Une époque assez trouble pour qu’on prenne soin de se munir de prudence, le plus sûr des laisser-passer…

On laisse donc passer… passer le temps, passer les tracasseries autoritaires, passer les illusions politiques et les contre-vérités journalistiques. Ce qui ne freine pas pour autant l’affermissement d’un certain idéal de progression matérielle ; Jaén a l’impression d’avancer malgré tout. D’anciennes bâtisses historiques disparaissent au bénéfice de constructeurs pressés que les banques, pressées, elles aussi, cautionnent au nom de revalorisation… niveau européen… Les avenues se garnissent d’arbres frêles encore. Les jeunes filles choisissent d’étudier massivement au lieu de broder leur trousseau chez elles, se ralliant de plus en plus à l’évolution ambiante ; Fausto, à l’Ecole, encourage vivement cette évolution et suscite des vocations sérieuses d’artistes professionnelles qui lui en seront reconnaissantes au moins autant que ses élèves masculins. Lui-même s’enhardit à solliciter des salles d’expositions officielles malgré la réticence à son encontre des administrations en place qui craignent qu’au contact de ses figures jugées subversives, une débandade amorale ne s’empare de la sage tranquillité citadine dont ils ont la responsabilité.
Quelques transactions sont nécessaires pour obtenir la Salle très populaire de la Económica y Amigos del País. Une date est arrêtée permettant une exposition collective du Grupo Jaén. Il faudra peindre de nouvelles toiles pour couvrir la surface importante du local qui s’emplit habituellement à l’heure de la promenade, quand tout le monde rencontre tout le monde, de vingt heures à vingt-deux heures trente.

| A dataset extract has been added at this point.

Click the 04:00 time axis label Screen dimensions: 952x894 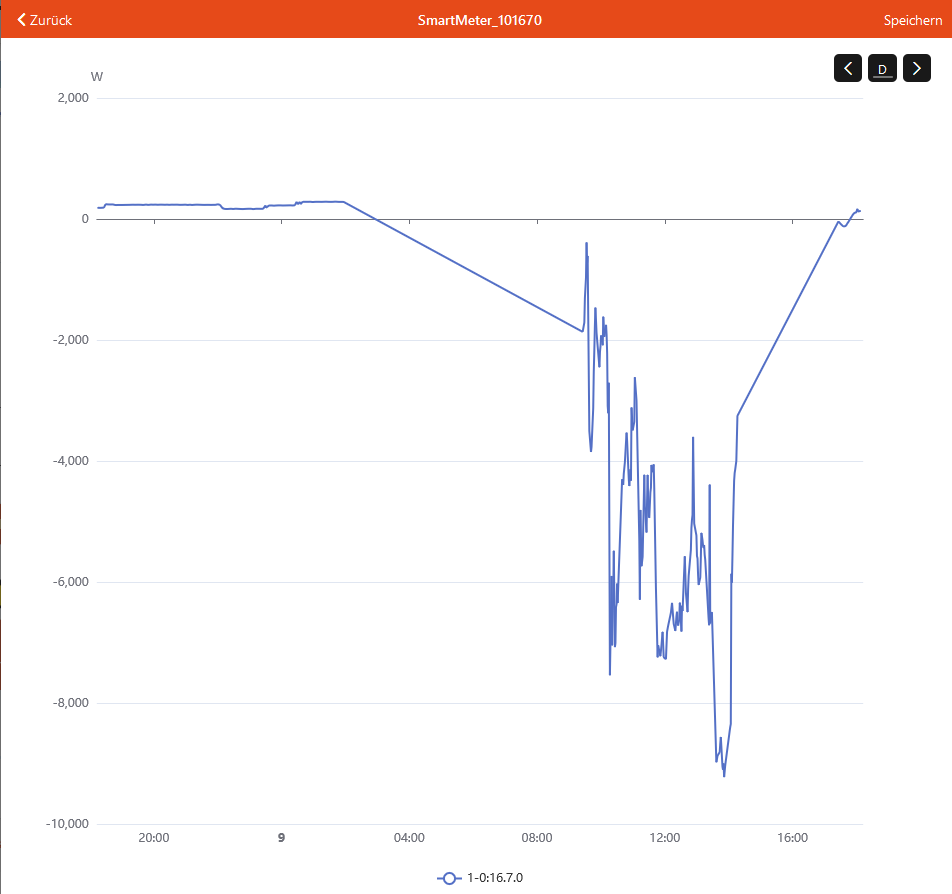point(409,838)
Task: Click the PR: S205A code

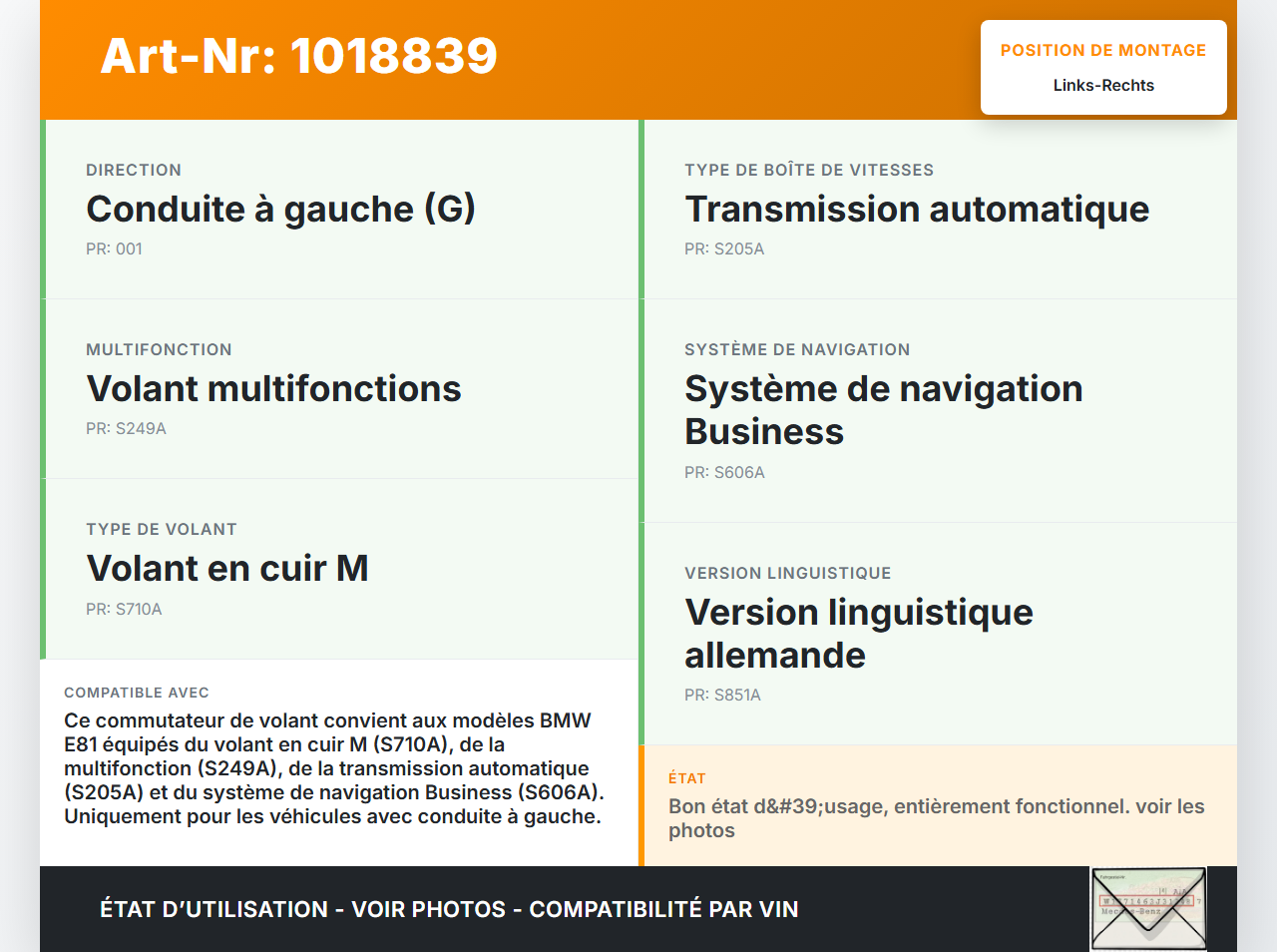Action: (723, 248)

Fausto tient à y dévoiler son savoir éclectique au grand public dont les goûts, en général, ne dépassent pas l’appréciation d’une beauté définie par la représentation externe et statique des objets ; il va réunir dans cette exposition des tableaux très différents les uns des autres tels que la Nature morte, composée de langoustes et de vaisselle en cristal dont le réalisme opulent contraste avec El regalo *Le Cadeau aux ombres caricaturales. Quant au plus grand des tableaux exposés il choque autant qu’il tranquillise ; composition classique de trois nus, charnus et intimistes qui arrivera, sur place, humide encore d’un glacis à peine terminé. Manicura - La Toilette titre double comme si le besoin d’expliquer le visiblement clair était utile ! Les peintres et les deux sculpteurs disposent leurs œuvres le long des murs qui doivent s’éclairer le soir même. Mais coup de théâtre avant l’inauguration ; au cours de la matinée, Monseigneur l’évêque, fraîchement nommé dans le diocèse, fait savoir qu’il aimerait se mettre au courant des activités artistiques de la ville et décide de visiter l’exposition collective, en comité restreint… On prévient Fausto, on s’agite ; que va dire l’évêque à la vue des trois femmes dénudées ? Ne devrait-on pas remplacer la toile pour une autre plus discrète? S’il fallait rhabiller toutes les saintes aux seins nus des églises et des couvents on en aurait pour un sacré moment ! est la réponse de l’exposant…
Quand à la réaction de Monseigneur l’Evêque, on a su plus tard qu’ayant freiné son pas épiscopal pour mieux apprécier La Toilette, il a charitablement souri.